(Saved entries)
- - - - - - -
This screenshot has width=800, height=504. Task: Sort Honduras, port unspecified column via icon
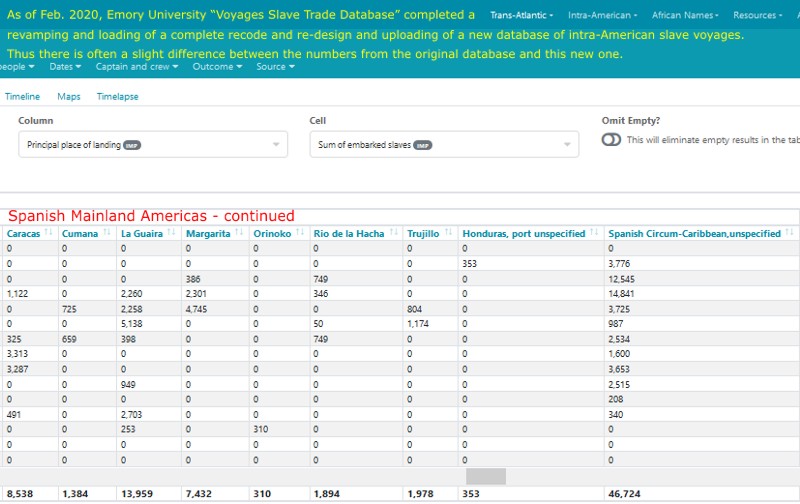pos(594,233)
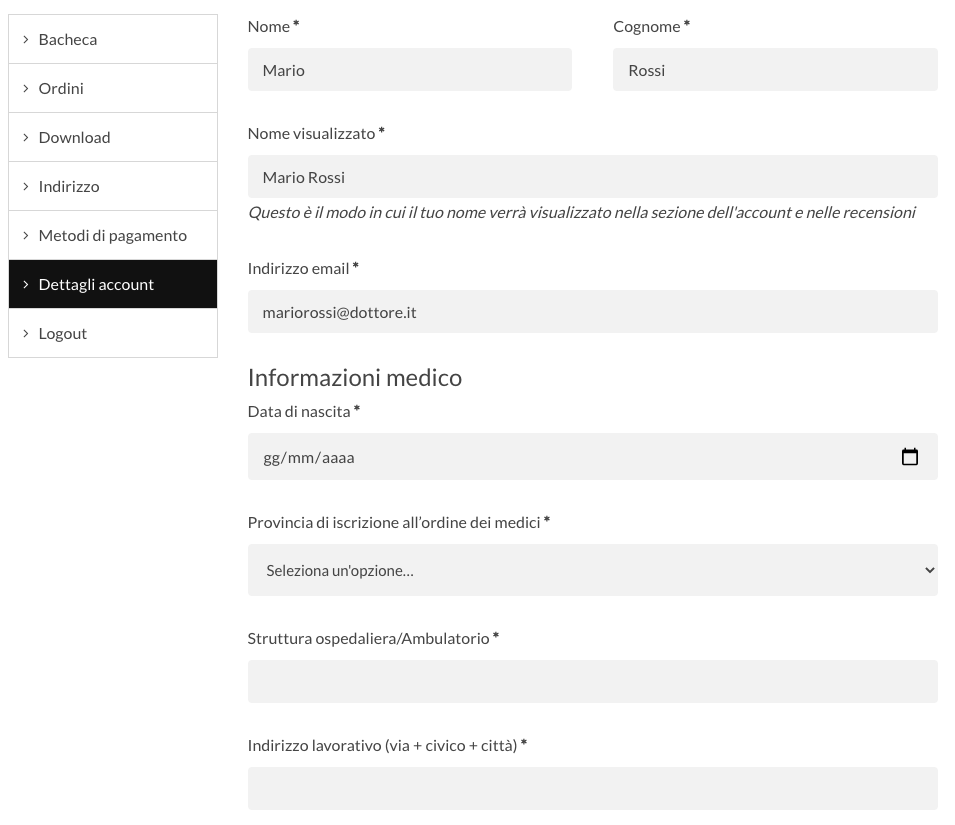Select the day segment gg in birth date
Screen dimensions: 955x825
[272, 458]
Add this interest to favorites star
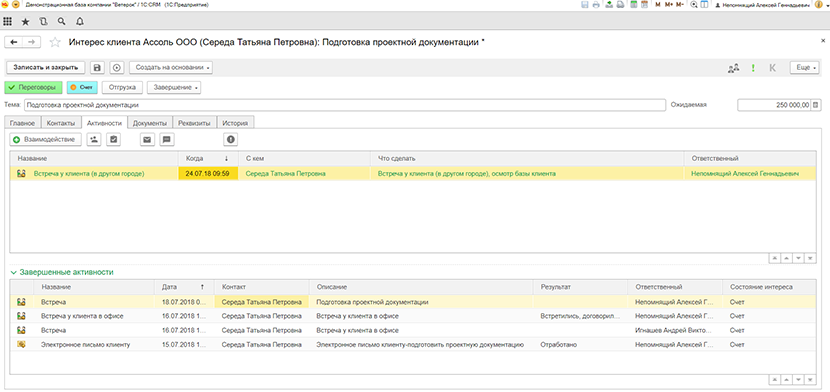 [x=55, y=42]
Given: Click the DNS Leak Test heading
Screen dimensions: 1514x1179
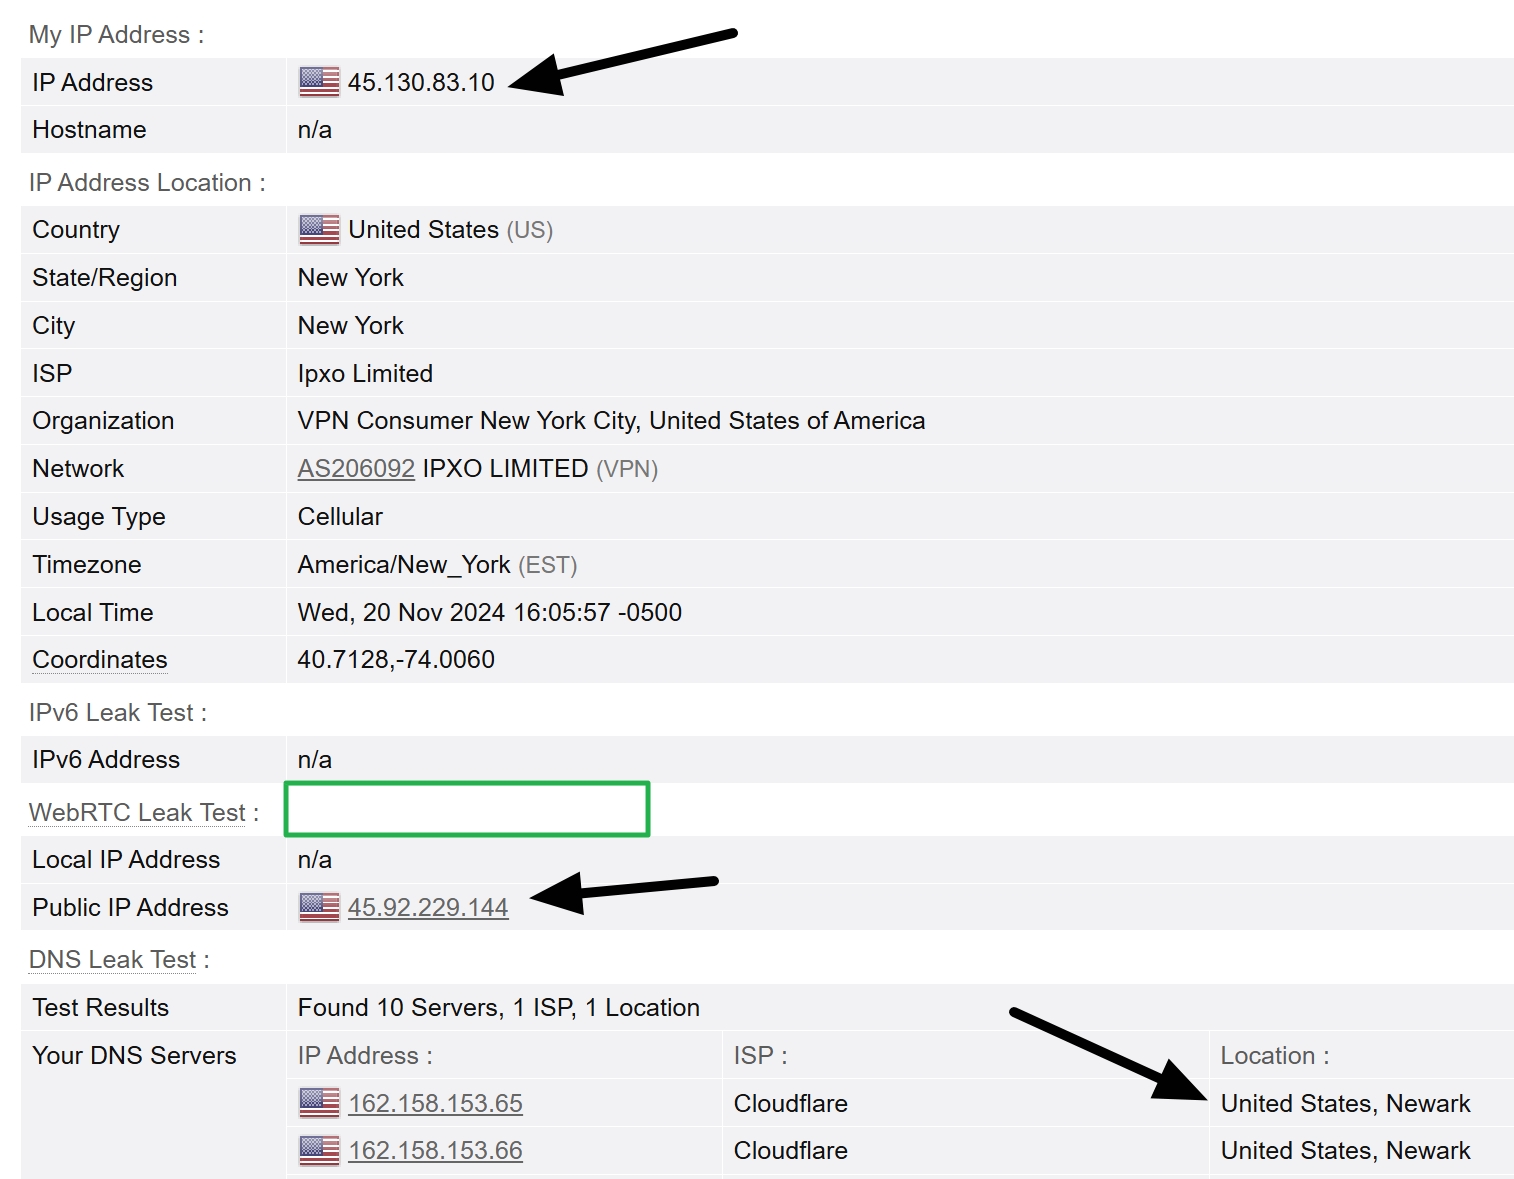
- - - - - - -
### Work required
From the first line to the last, repeat the records exactly, leaving out the pictures.

### Response area
This screenshot has width=800, height=504. Task: Sort Honduras, port unspecified column via icon
pos(594,233)
Select the day segment gg in birth date
Screen dimensions: 955x825
[272, 458]
Add this interest to favorites star
 [x=55, y=42]
Given: Click the DNS Leak Test heading
Screen dimensions: 1514x1179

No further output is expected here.